***** The input
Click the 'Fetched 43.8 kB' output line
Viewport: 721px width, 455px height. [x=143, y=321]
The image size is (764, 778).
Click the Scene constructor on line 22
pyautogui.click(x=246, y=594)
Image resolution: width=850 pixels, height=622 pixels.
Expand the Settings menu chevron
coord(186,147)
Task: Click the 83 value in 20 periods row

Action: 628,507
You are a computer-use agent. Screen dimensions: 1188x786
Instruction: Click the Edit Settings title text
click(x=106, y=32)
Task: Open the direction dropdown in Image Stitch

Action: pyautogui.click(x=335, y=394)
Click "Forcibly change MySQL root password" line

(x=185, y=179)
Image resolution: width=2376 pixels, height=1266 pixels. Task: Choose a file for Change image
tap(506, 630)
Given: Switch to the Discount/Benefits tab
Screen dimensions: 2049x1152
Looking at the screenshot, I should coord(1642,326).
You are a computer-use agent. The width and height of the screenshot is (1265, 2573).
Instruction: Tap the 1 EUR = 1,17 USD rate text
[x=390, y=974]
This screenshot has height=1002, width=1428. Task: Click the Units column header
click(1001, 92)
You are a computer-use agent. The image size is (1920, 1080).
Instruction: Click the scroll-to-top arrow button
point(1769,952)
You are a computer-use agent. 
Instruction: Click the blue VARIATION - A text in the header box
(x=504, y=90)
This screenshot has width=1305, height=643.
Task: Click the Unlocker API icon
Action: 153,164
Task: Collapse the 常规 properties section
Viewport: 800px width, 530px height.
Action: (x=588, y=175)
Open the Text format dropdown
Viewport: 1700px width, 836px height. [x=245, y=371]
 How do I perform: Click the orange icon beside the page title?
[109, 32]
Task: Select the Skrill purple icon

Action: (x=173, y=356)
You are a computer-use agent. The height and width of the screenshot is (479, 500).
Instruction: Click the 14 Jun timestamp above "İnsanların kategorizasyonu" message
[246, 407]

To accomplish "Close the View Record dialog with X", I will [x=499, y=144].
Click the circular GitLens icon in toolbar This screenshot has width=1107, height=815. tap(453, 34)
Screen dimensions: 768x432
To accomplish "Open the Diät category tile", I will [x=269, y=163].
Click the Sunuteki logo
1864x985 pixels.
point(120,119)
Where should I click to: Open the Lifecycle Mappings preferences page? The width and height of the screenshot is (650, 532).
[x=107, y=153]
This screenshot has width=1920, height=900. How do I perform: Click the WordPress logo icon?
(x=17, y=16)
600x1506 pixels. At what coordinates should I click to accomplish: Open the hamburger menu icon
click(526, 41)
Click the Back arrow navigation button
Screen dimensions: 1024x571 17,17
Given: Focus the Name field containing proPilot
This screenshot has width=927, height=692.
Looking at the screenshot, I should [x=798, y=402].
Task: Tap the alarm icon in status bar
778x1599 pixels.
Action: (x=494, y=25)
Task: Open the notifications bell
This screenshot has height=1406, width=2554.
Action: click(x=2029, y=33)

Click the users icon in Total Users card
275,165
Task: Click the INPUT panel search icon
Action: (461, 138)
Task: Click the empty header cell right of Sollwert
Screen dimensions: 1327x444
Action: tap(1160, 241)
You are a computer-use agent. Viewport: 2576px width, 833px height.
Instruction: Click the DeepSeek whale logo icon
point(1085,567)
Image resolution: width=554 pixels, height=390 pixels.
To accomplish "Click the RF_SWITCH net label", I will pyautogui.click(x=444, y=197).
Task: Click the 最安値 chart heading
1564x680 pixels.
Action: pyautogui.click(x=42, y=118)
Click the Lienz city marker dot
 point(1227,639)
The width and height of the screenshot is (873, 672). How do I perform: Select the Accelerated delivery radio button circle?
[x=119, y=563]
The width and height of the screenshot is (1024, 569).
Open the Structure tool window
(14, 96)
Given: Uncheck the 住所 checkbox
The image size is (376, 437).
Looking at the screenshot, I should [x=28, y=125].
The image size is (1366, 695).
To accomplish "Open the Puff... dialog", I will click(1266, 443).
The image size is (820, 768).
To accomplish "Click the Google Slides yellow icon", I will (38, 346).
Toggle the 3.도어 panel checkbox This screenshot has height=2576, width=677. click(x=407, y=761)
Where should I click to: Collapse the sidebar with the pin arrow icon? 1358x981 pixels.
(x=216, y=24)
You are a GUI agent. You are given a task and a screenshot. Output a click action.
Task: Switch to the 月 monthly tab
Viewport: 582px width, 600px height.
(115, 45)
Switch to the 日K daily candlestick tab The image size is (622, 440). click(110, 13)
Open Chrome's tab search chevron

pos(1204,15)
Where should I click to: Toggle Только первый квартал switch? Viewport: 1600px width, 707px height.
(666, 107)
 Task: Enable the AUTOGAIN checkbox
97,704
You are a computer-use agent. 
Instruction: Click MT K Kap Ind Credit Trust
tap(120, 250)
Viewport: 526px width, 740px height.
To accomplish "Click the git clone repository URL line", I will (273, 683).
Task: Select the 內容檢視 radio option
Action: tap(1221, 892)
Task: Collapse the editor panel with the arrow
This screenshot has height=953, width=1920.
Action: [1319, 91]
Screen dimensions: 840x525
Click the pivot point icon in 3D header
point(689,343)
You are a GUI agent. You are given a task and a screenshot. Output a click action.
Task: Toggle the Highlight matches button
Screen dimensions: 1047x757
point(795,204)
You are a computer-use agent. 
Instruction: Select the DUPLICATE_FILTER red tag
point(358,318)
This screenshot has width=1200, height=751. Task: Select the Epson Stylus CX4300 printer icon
**********
**The problem**
Extract every line of the records above that contains the word "Open", and copy each one as it appears.

**Correct response**
Task: Open the direction dropdown in Image Stitch
Open the Text format dropdown
To accomplish "Open the Diät category tile", I will [x=269, y=163].
Where should I click to: Open the Lifecycle Mappings preferences page? The width and height of the screenshot is (650, 532).
600x1506 pixels. At what coordinates should I click to accomplish: Open the hamburger menu icon
Task: Open the notifications bell
Open the Structure tool window
To accomplish "Open the Puff... dialog", I will click(1266, 443).
Open Chrome's tab search chevron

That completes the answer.